• **Your assignment**: From the first line to the last, copy the material word for word; pictures stay out.

%%

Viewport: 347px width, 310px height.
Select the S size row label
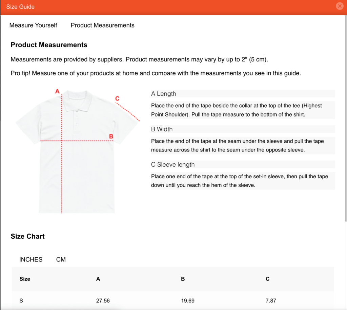21,300
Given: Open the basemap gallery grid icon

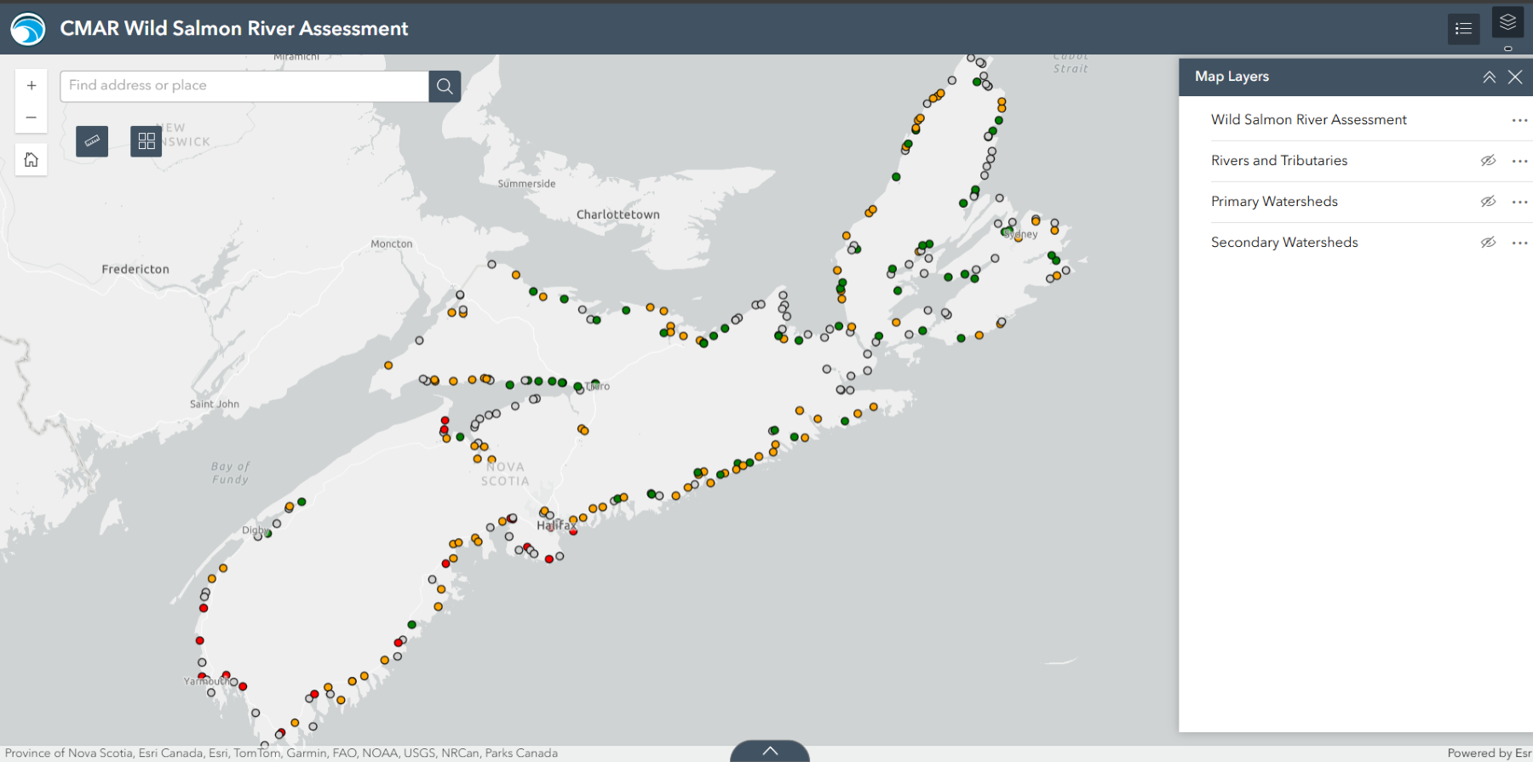Looking at the screenshot, I should coord(146,140).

%%

• **Exercise result**:
Viewport: 347px width, 310px height.
Select the S size row label
21,300
Given: Open the basemap gallery grid icon

Looking at the screenshot, I should coord(146,140).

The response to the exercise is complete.